It is Saturday morning, and I am sitting at my laptop with my whipped-cream-topped coffee, when I see this Facebook status:
"I would like to kidnap somebody and take them to a nature place close to my house. Who is free to be whisked away?"
My house is a mess. I mean, really. A mess. There is a pile of laundry at the bottom of the stairs that seems to be only growing. Every kitchen surface has dishes and crumbs. You would be hard pressed to find a piece of empty floor to lay down on. No one is dressed. No one has eaten anything with any nutritional value. Sh*t is generally not together.
I am torn, once again, between responsibility and the spirit of carpe diem. I find my fingers typing:
"Oh, boy. Me and my kids?"
Carpe Diem wins.
The next hour is marked by dressing, gathering, packing, and buckling little bodies into car seats. Relying on my memory for a few directions given over the phone, I pull out of the driveway very close to on time. Traffic, construction... I arrive at the park just before 11. Thing 1 out of the car, Thing 2 strapped to my back, and into the woods with my friend we go.
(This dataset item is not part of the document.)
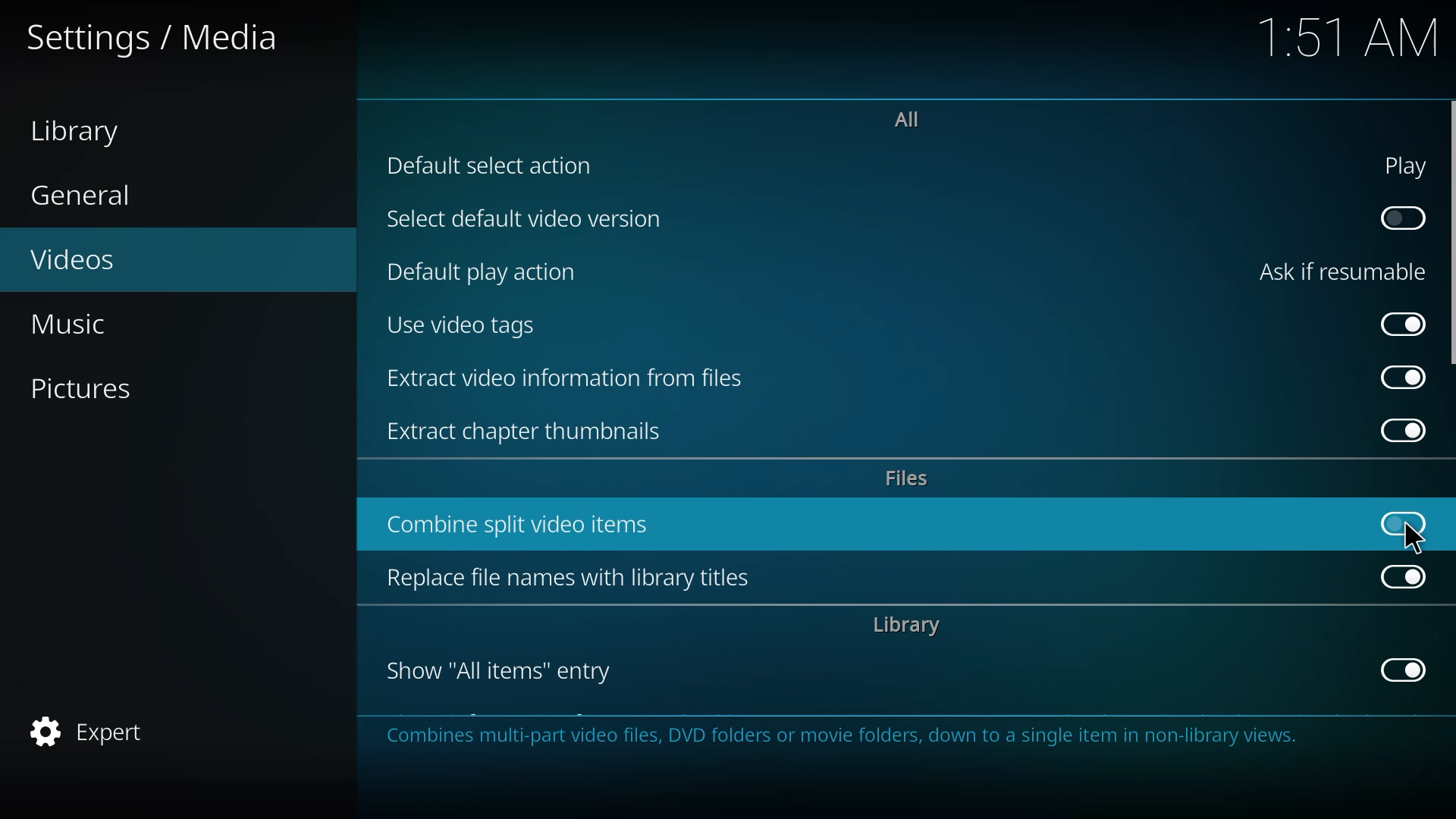 The width and height of the screenshot is (1456, 819). I want to click on click to enable, so click(1398, 519).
All week my nerves have been rattled. So many feelings of swirling upheaval, and no time or space in my own mind to settle. But here, now, surrounded by trees and mud, away from the noise and movement of the city, away from the computer and the phone, I feel my jitters start to fall away. I hear birds. I feel the wind on my face, and see the gently movement of the leaves.
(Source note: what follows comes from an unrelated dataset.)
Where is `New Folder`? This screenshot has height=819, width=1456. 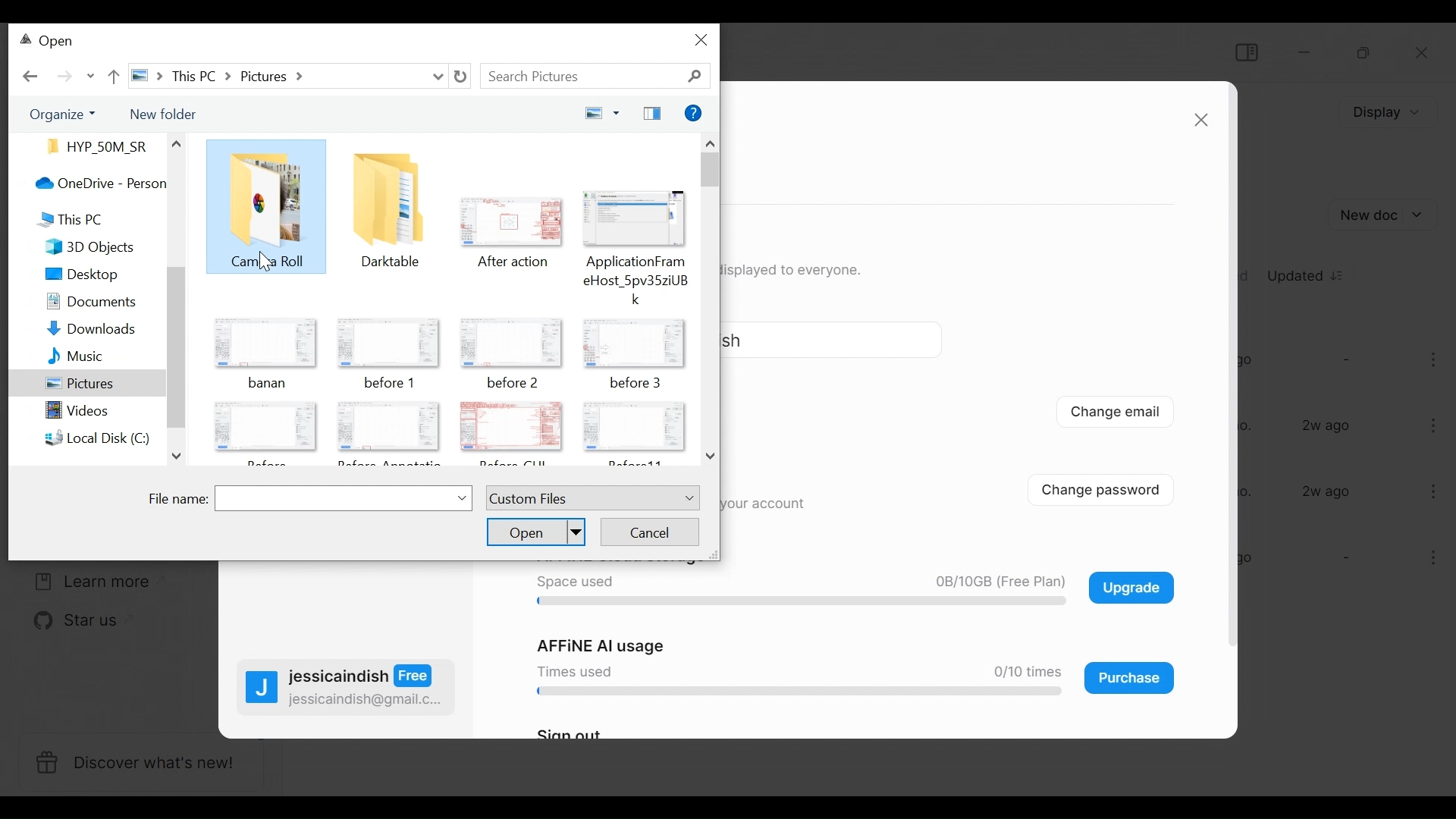 New Folder is located at coordinates (161, 112).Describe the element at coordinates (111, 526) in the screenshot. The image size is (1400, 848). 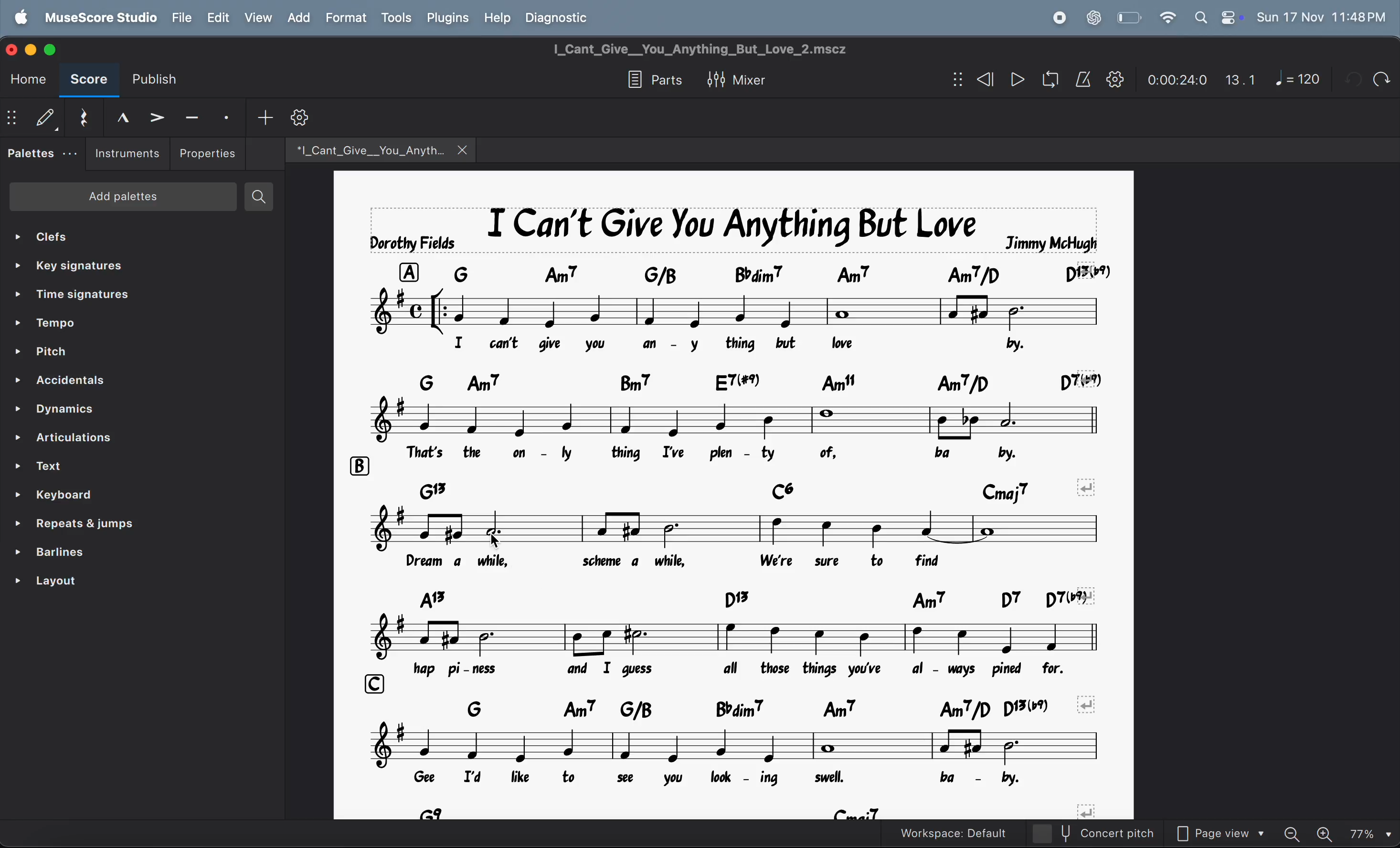
I see `repeats and jump` at that location.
We are not the only ones in the park this morning. Here are a couple boys jumping bikes. There is a fisherman on the banks of the river. A group of 3 runners hurry past. We are not exactly in solitude, and the morning is not marked by perfect peacefulness, either.
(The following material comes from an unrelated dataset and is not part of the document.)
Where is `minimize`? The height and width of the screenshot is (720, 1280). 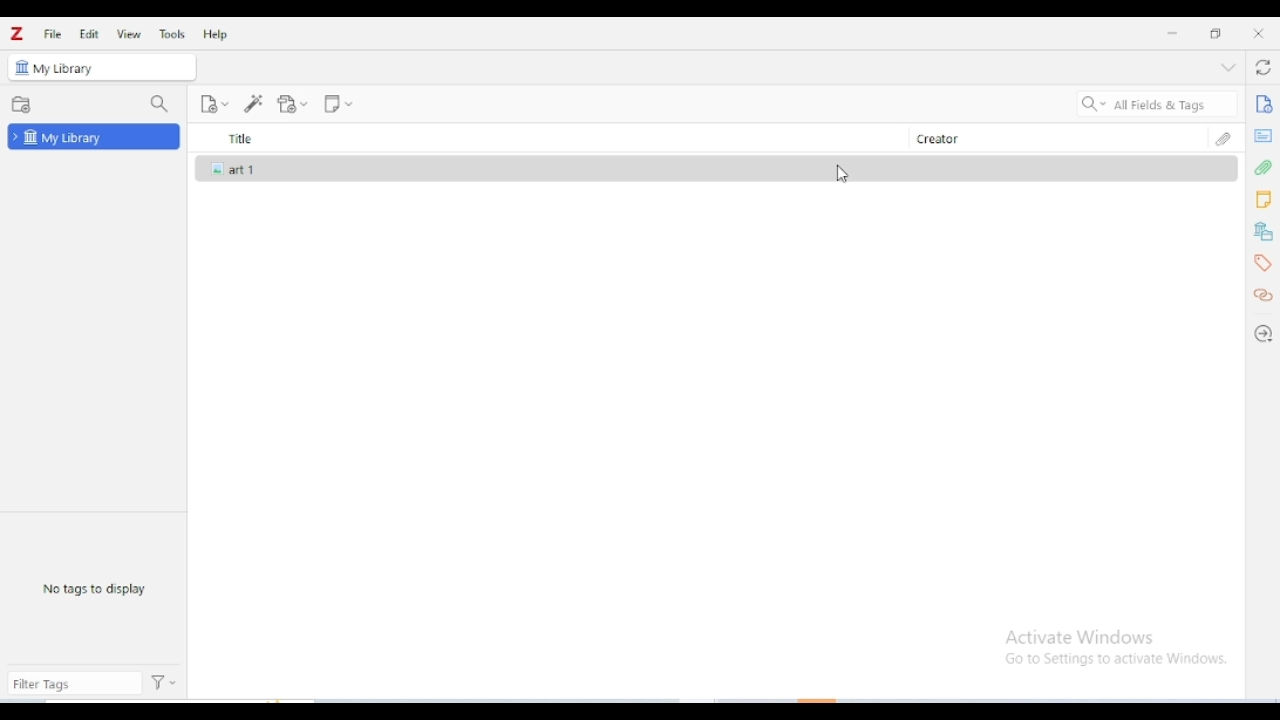 minimize is located at coordinates (1173, 33). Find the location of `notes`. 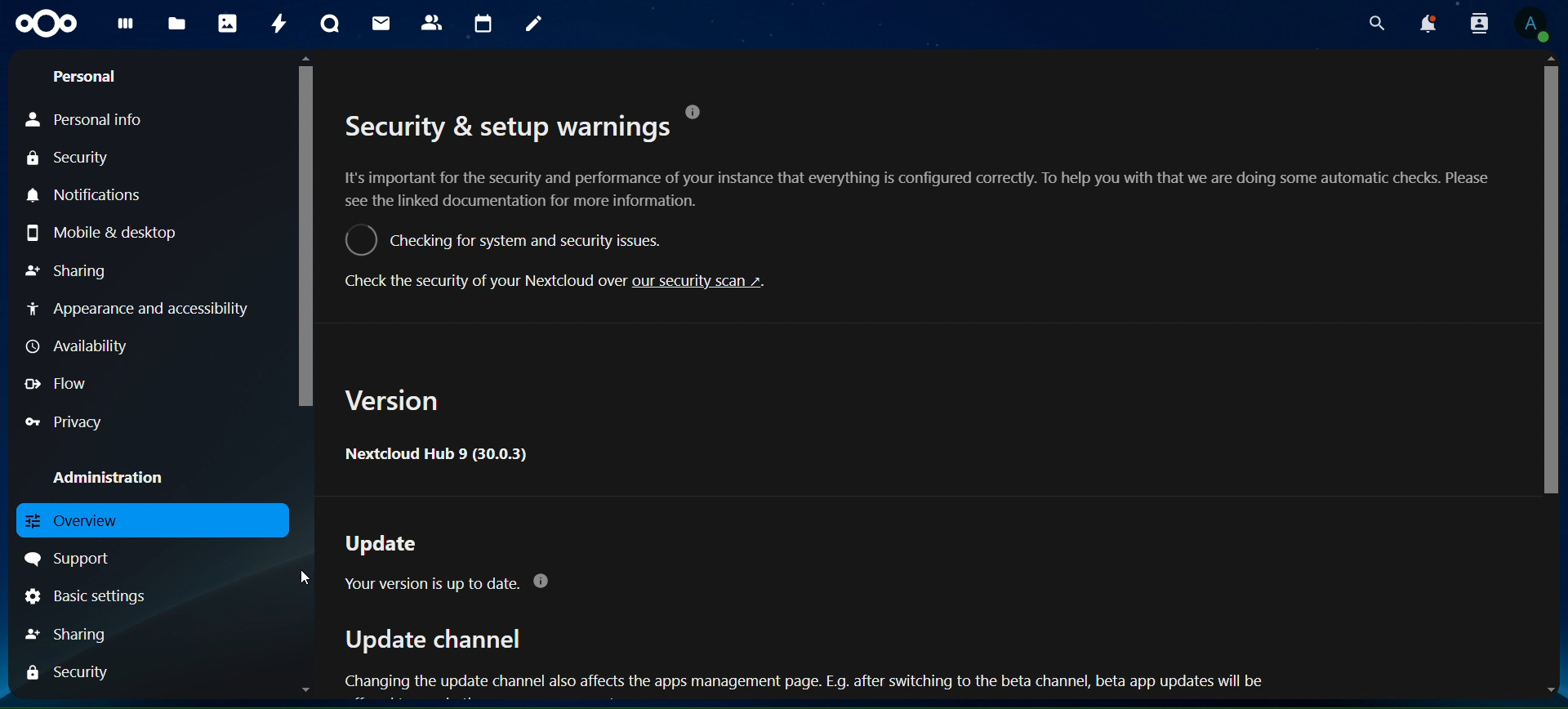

Nik on a swing we found, strung simply from a tree with rope. |
But somehow, the conditions don't have to reach perfect serenity to allow me to reap the benefit of being here, in creation in the spring. The birds still sing. The sunlight still filters through the canopy. The river still rushes. These things are undisturbed by the chaotic movements of a 4 year old boy. Undisturbed. Still growing. Still peaceful. And they lead by example.